代表セッター籾井あき、デビュー時の本音吐露 黒後愛と何度も話したワケ

バレーボール女子代表のセッター、籾井(もみい)あき(20=JT)が13日、オンライン会見で今月下旬から行われるネーションズリーグ(イタリア・リミニ)に向け「チームとして全員で1点を取ることにこだわっていきたい」と意気込みを見せた。

代表デビュー戦となった中国戦(1日)について籾井は「2カ月くらいしかやってないメンバーで戦うことに、大丈夫かなという気持ちが大きかった」と本音を吐露した。

試合中にはエース黒後愛と何度も話す光景が目立った。その理由を問われて「どういう場面で(トスを)欲しいのかにズレがあると、勝負どころで使い切れないことがあるので。アタッカーがどういう特徴なのか知るためにもコミュニケーションを取るようにしています」と答えた。

小学校2年の頃に自宅近くにバレーボールクラブを見つけ競技を始めた。八王子実践の1年生の時にスパイカーで出場した春高で、全国レベルの壁を実感。2年時からセッターに転向した。アンダーカテゴリーでは1度代表合宿に参加したが、当時は両親の母国であるペルー国籍。祖父が日本国籍だったことから、母と共に生まれも育ちも深い縁のある日本を選ぶことを決断した。それでも手続きには2年以上かかった。海外の親戚の協力も得て、19年のJT入団後に日本国籍を取得した。

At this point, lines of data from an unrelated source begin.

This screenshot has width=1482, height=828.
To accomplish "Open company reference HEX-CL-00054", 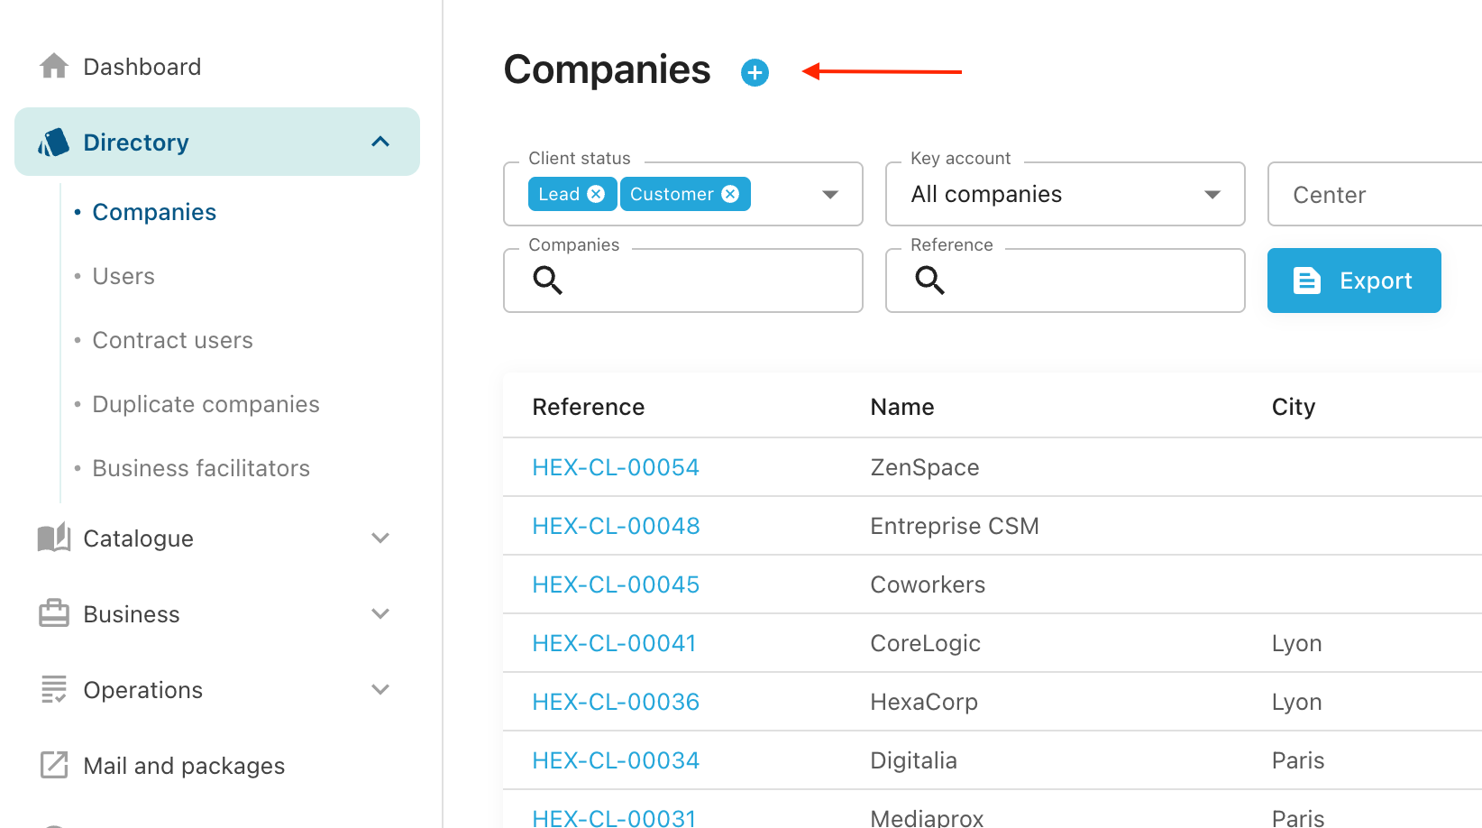I will (616, 467).
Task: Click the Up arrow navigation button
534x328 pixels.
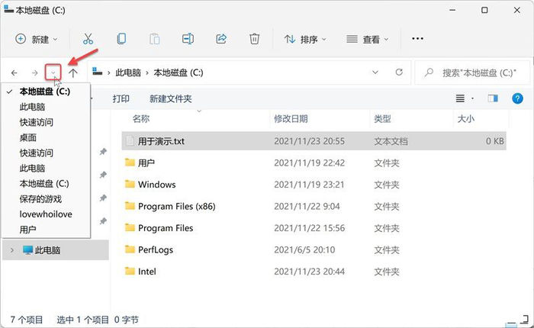Action: tap(73, 72)
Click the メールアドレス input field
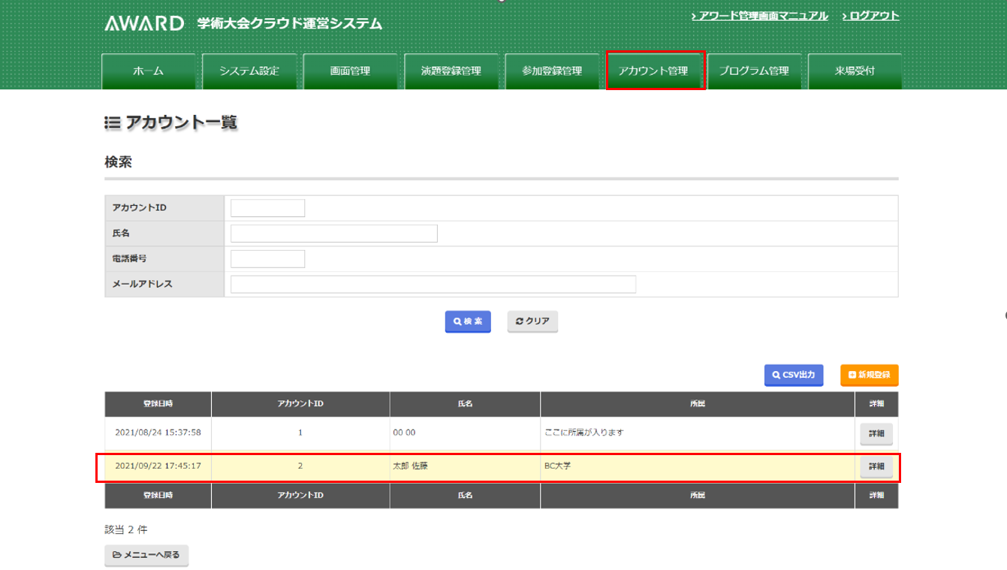 433,284
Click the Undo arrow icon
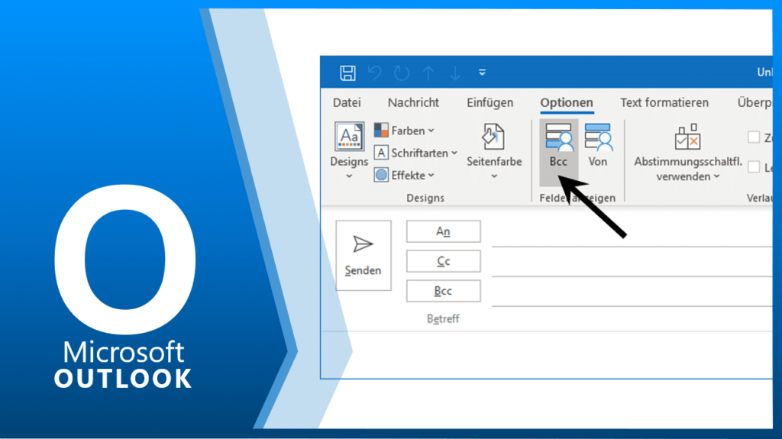Image resolution: width=782 pixels, height=439 pixels. click(374, 73)
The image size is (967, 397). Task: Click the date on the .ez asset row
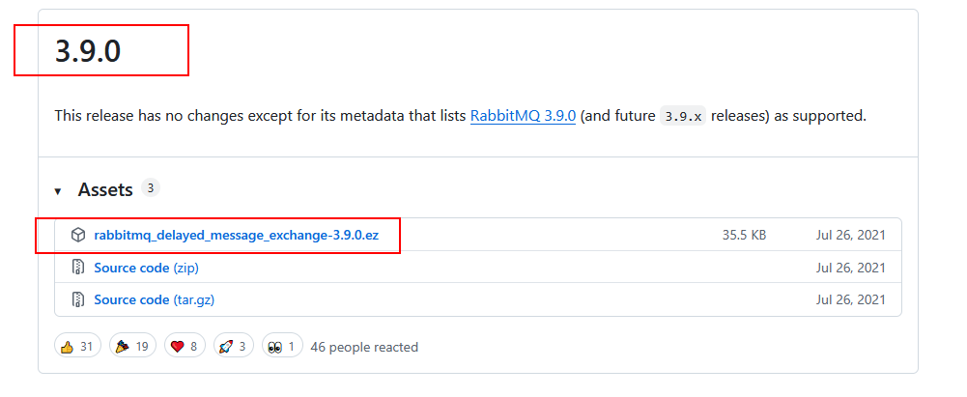(x=850, y=235)
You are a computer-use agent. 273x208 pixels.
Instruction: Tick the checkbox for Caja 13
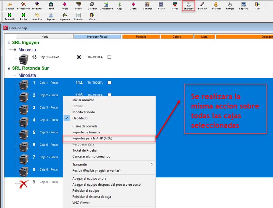[x=109, y=57]
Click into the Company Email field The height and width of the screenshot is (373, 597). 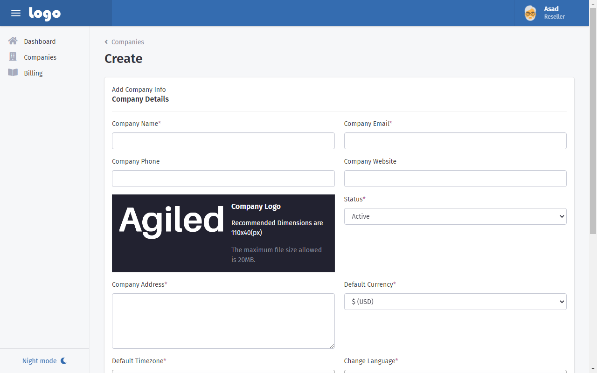pyautogui.click(x=455, y=141)
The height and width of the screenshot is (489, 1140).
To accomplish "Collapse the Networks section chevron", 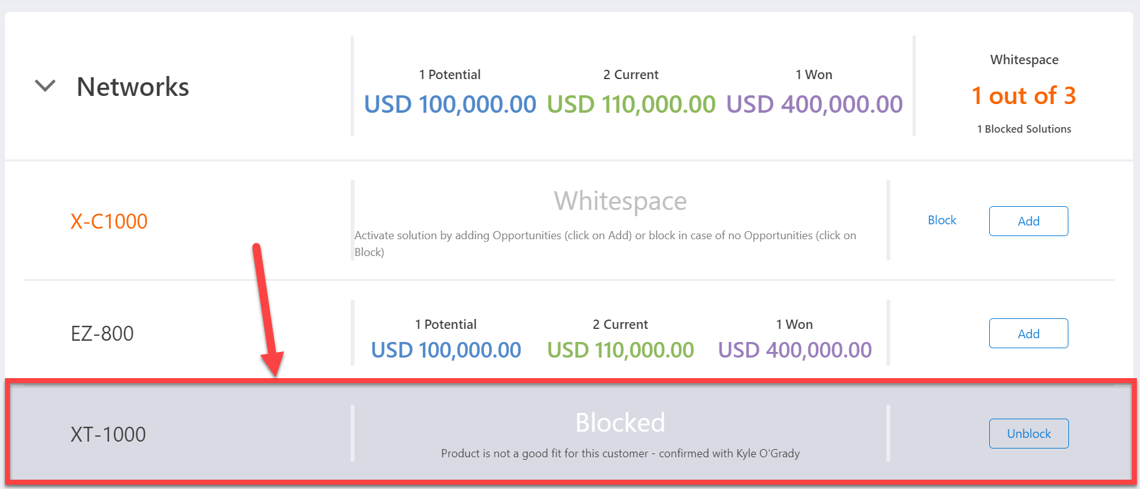I will coord(45,86).
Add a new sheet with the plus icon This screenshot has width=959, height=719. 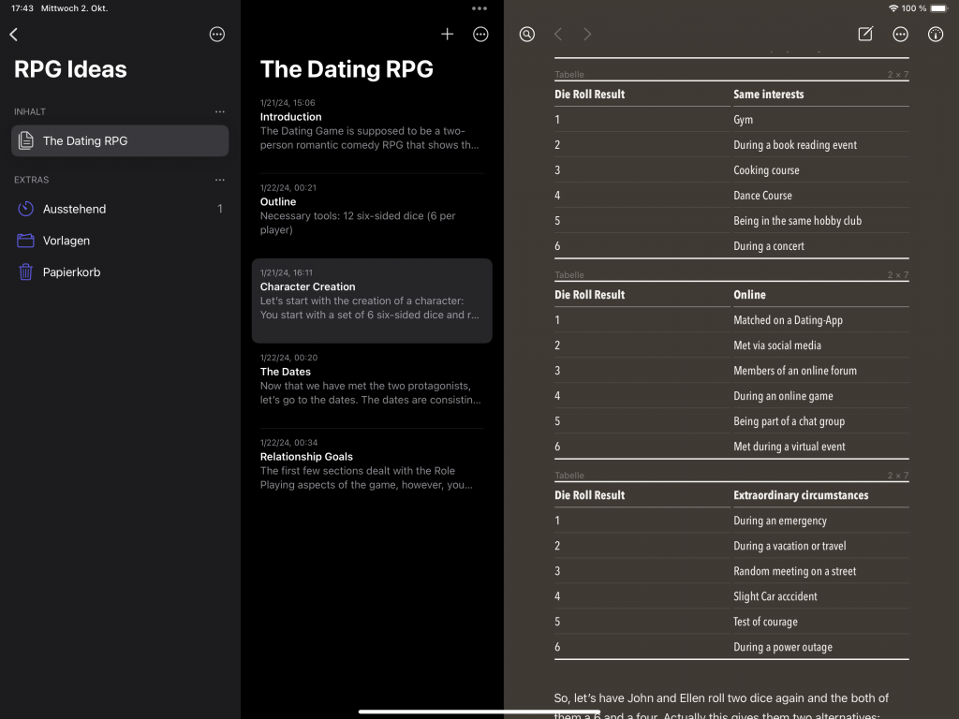coord(447,35)
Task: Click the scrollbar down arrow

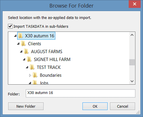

1年目のVリーグ開幕戦でいきなりスタメンに抜てきされた。優勝に貢献し、ベスト6にも選ばれた。2年目の今季も皇后杯を制し、迎えたVリーグ決勝では高い位置からの巧みなトスワークを見せ、アタッカーのスパイクを引き出した。 代表に招集されてから指揮官から口酸っぱく言われるのは、ストーリー性のあるトスワーク。最後の1本を誰に託すのか。試合状況を踏まえながら組み立てるのは、所属チームでも常々言われてきたことだった。籾井は「知さん(JT監督の吉原知子)も久美さんも、結局1番大事なのはそこなんだな」としみじみと語っていた。

1日の代表デビュー戦はストレート負けとほろ苦いものとなったが、中田監督は「これからのバレー界にも担う選手」と評価は高い。正セッターの可能性についても「籾井に対してはその可能性はゼロではない」と話し、25日開幕のネーションズリーグでの活躍を期待している。

オリンピックについて籾井は「まずは自分が成長するということが1番に思っていることで、その延長にオリンピックがあると思っています」。国籍選択の際に支えてくれた家族のためにも、「感謝の気持ちをバレーボールで伝えたい」とひときわ気持ちを込めた。

 

◆籾井あき(もみい・あき)2000(平12)年10月7日、神奈川・相模原市生まれ。アンダーカテゴリー時代は両親の影響でペルー国籍だったが、19年JT入団後に日本国籍を取得。特技はスペイン語が話せること。176センチ、65キロ。最高到達点285センチ。